We trained the actors for a long time, and they were pretty expert at canoeing by the time we started shooting. The one in back controls the canoe. He’s the senior member, as it were. It was a very difficult section to shoot, because it was hard to go back and do a shot again. If you’d gone down a set of rapids, you’d have to then get on to the bank, carry the canoes back up to a higher point, and do it again. And the banks of the river were often very tangled and dense. So we’d try to get it in one shot if we could. But often it needed more than one take.

8

Because I was going to desaturate the river scenes, I did some tests, and I found that if you’re going to desaturate from Kodak film, you have to avoid primary colors. What happens is you find that midtones desaturate, and primary colors don’t. So in terms of the clothes and anything connected with the canoes, I had to avoid primary colors. Consequently, when we desaturated, everything came down at an even rate.

9

This is really Jon and Ned maneuvering between those rocks. We didn’t use doubles at all. In the whole picture, there’s only one shot where we used a double and that was an earlier scene. I never like using stuntmen because I feel if you’re using a stuntman you’re admitting that it’s dangerous. It’s so much better if you can use the actor. These guys were pretty courageous.
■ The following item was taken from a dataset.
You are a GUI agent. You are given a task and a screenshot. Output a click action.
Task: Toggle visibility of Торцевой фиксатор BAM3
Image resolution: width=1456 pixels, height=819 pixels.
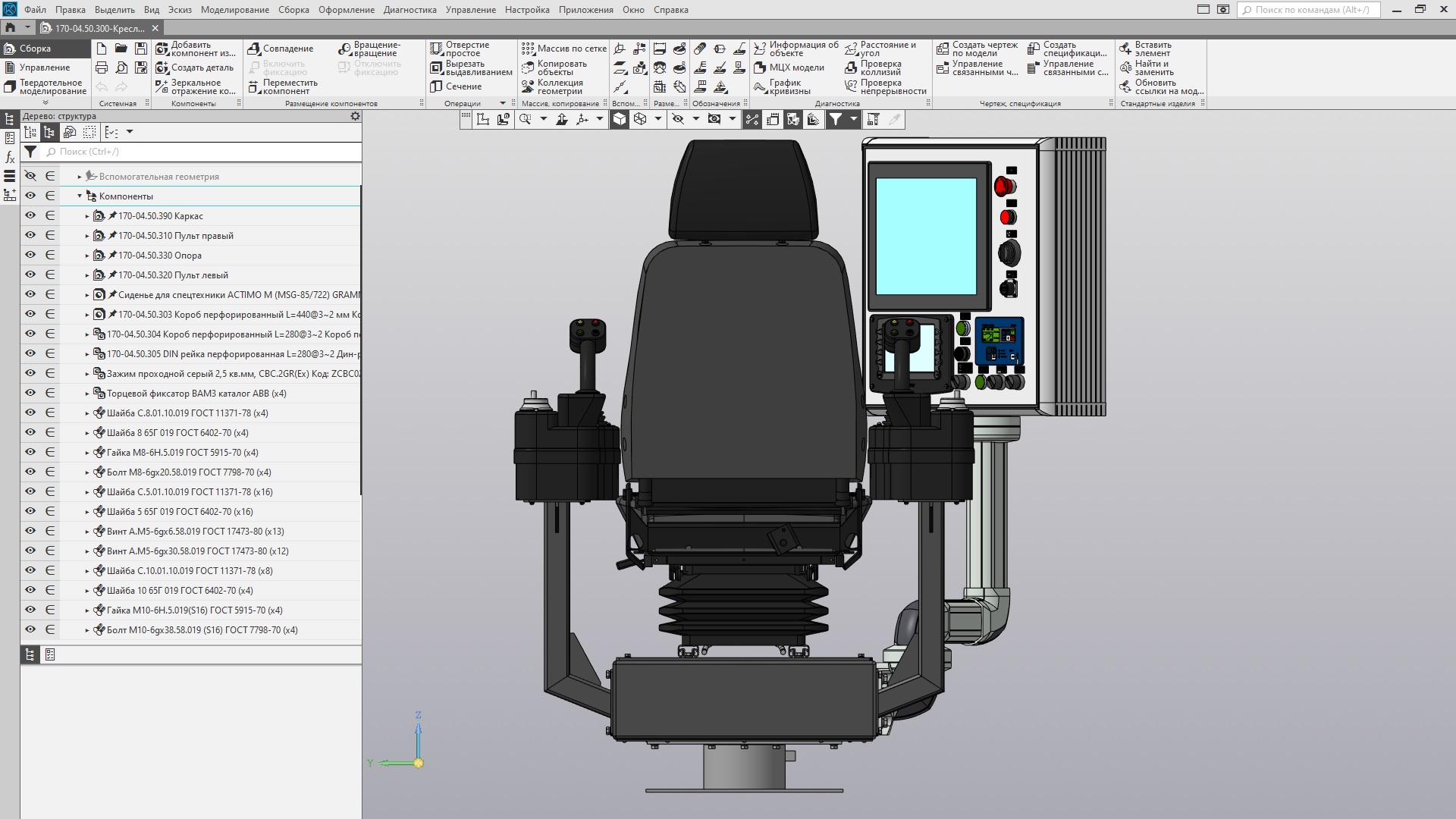coord(30,393)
That said, when I persuaded Jon to do this movie, he was in a bad way emotionally, ready to give up making films altogether. I dissuaded him from that, and he always said to people, ‘John saved my life, then spent the next eight weeks trying to kill me.’

10

We didn’t have an underwater camera. We used an Arriflex, and for shots like these when we were in the water, we made a water box with a glass window. It was waterproof and you could just lower the camera into it and then guide it. We used it quite a lot, because that would give you the effect of the camera being slightly underwater. It had handles on it, too, and we all wore wetsuits, so the cameraman could just hold the handles, guide the box, and get these shots.

11

We always had a small crew. Each day we were on the river, we’d set out, the actors would have a plastic bag with their lunch in it, and they’d take any bits of makeup stuff they might want, like a comb, basic stuff. We’d set off, and I’d just have the grip, cameraman, myself, and a recording man when we could. Then one or two divers, who we used as stand-ins. We never had two cameras. It was too difficult to get it into position. Extra people were just more trouble than it was worth.

12

Here the camera was in the shallow part of the water, so as they came down, we were kind of zooming back, and panning with the canoe to reveal the cars on the bank. By this time, the actors were skillful at making the canoe hit its marks. I don’t shoot much film. I said at the start of the picture to the actors and crew, ‘I don’t shoot a scene from all angles, with closeups and mid-shots. Every shot I shoot is going to be in the picture.’ Because very often when you’re shooting coverage, the actor thinks, ‘Well, this probably won’t be in the picture.’ I said, ‘When my camera is rolling, every shot is going to be in the movie, so you’d better be ready.’

13

The irony here is that they’re so delighted to see these dumped, old cars, these wrecks, which represent civilization to them, you know? They’ve come out of the rapids, and down into calm water, and the camera moves to include these cars. I had canoed the river several times on my own, taking pictures, and this was one of the places I had found. The cars were brought in, and there was no problem finding dumps full of old cars in Georgia.

14

Ned wants to rush up to the bank, and this is when you see Jon’s character becoming harsher and more authoritative, while Ned’s character is becoming more infantile and lost. So a composition like this is very important. I always line up a shot using a viewfinder, an old Mitchell side finder. And on this particular film, the compositions all have to do with the dynamic of river, rock and man, and to give strength or weakness or whatever is the emotional requirement of the scene. And this sequence is the great transition Jon’s character goes through, where this comfortable, easygoing guy discovers these powerful emotions inside himself.